So far, I’ve had ten lovely people give me feedback on my manuscript. Three more are reading now. With that much feedback, you’re bound to get some comments more than once (and that’s when you should perk up your ears and seriously consider their advice) and you’re bound to get a few things that don’t mesh.

My WIP is really three stories in one. Three protagonists. Three time periods. Lots of connections between the three. Inevitably when you have an ensemble cast, readers will likely gravitate to one character over another. So I’ve had champions for each of these three characters as well as critics for each of them. One reader thinks the book is really about Character A and rushes through the chapters that don’t include her. Another reader can’t stand Character A and knows that the book is really about Character B. Another adores Character C but can’t connect with Character B. And so on. And most readers have ideas about how you could improve the parts of the book they didn’t like as much.

On a smaller scale, you may have different readers mark the same little bit of prose with an underline and a smiley face, or a double strikethrough and a skull and crossbones. A member of one of my writing groups recently had that very experience with a descriptive dialogue tag and was at a loss about how to edit or if she should change it at all.

So what do you do with this conflicting advice?

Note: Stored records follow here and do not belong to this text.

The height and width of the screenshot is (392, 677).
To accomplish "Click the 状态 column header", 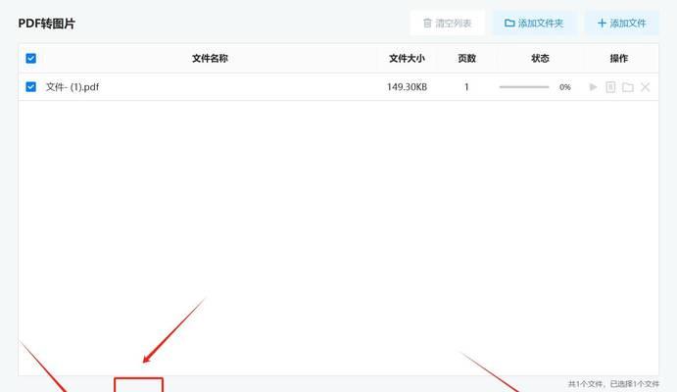I will [x=540, y=58].
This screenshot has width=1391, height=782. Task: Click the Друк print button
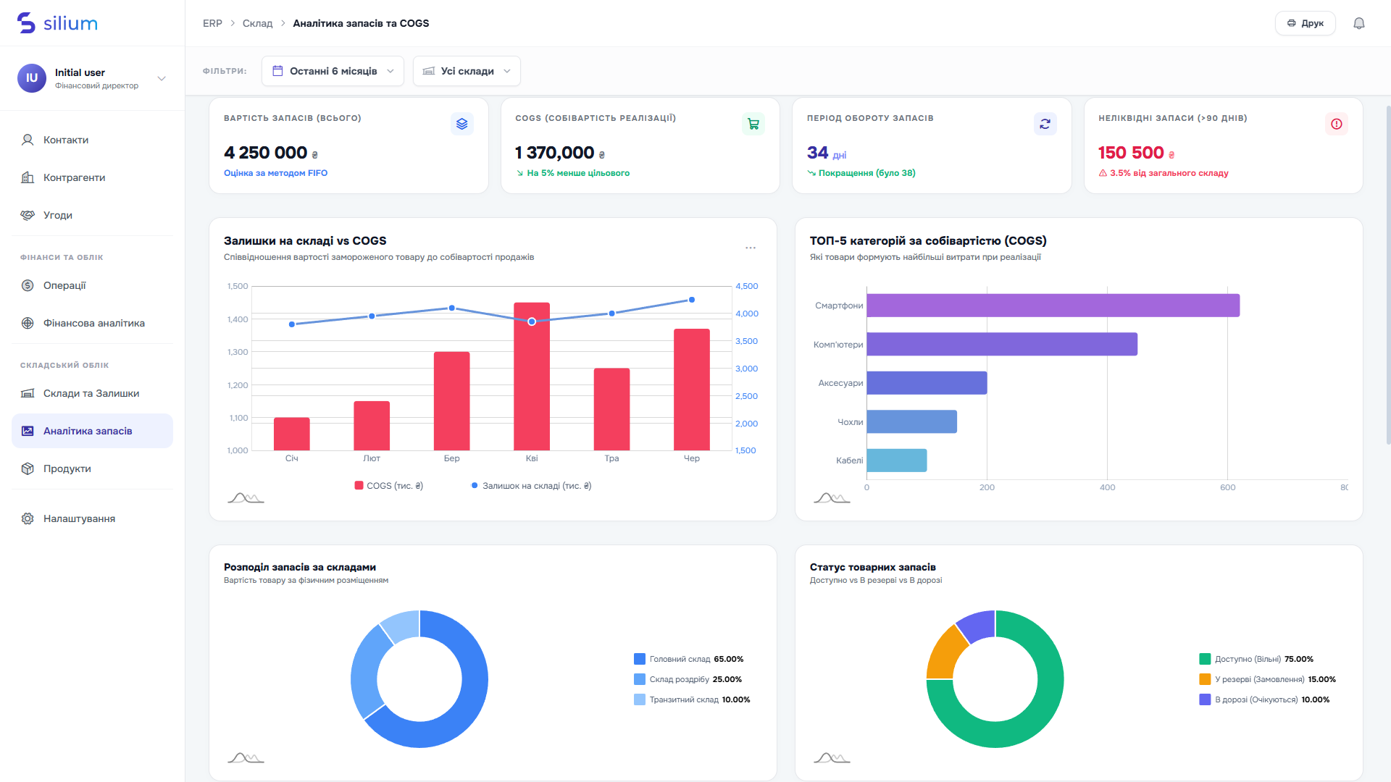click(x=1305, y=23)
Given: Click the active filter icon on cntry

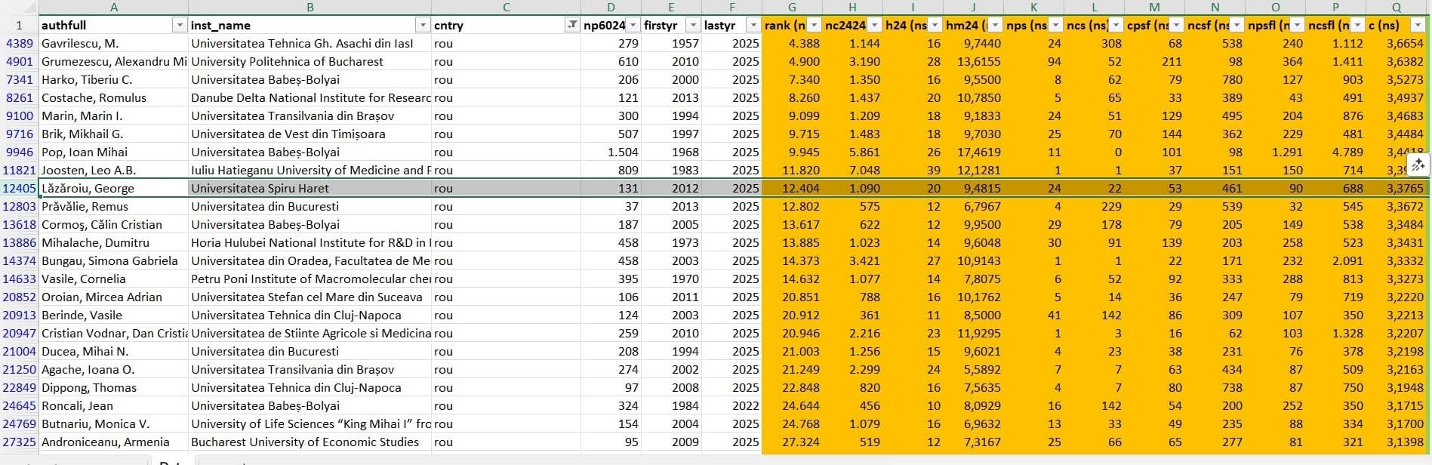Looking at the screenshot, I should pos(572,26).
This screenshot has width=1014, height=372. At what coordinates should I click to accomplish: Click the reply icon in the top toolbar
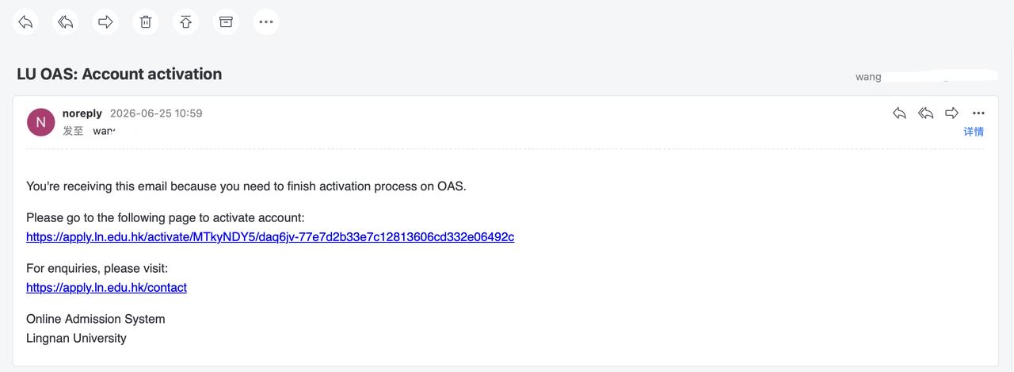pyautogui.click(x=26, y=21)
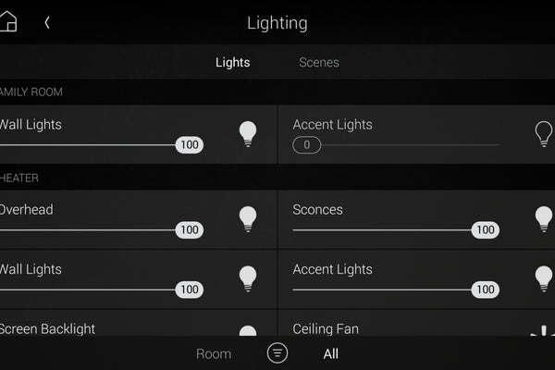Turn on Family Room Accent Lights bulb
The image size is (555, 370).
point(543,134)
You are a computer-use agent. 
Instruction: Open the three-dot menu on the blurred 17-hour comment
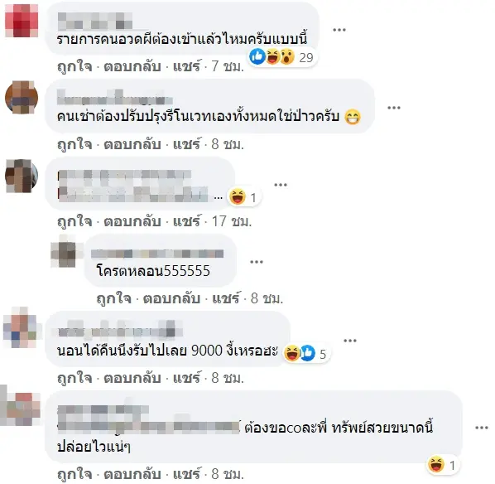tap(281, 185)
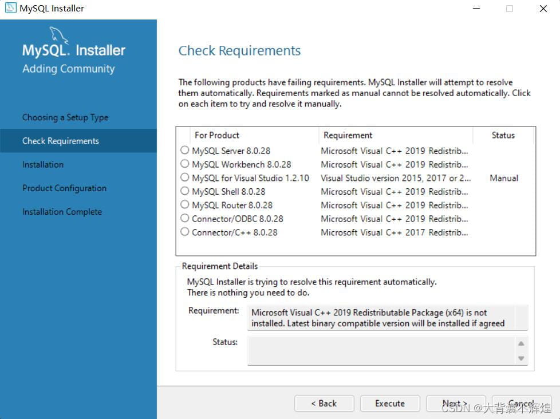Go to the Product Configuration step
The image size is (560, 419).
click(64, 188)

First and foremost, consider your true audience. What’s your genre? Who is going to gravitate toward this book and snatch it off the shelves? Is the reader who gave you feedback someone who generally reads in your genre? If not, pause a moment to consider whether their advice on this particular problem is coming from a place of ignorance.

That doesn’t mean there’s no point in having them read and comment. After all, my book is geared toward the women’s book club crowd, but male readers (I’ve had four of them) are essential because there as many male characters as there are female. But if one of my male readers advises me to change a female character’s reaction to a situation because he doesn’t think women act that way or doesn’t understand why women act that way, I’m going to give it some serious thought, pat him on the hand, and say, “Nope, a woman really would do that, even if you don’t understand it. Women readers will understand that completely.”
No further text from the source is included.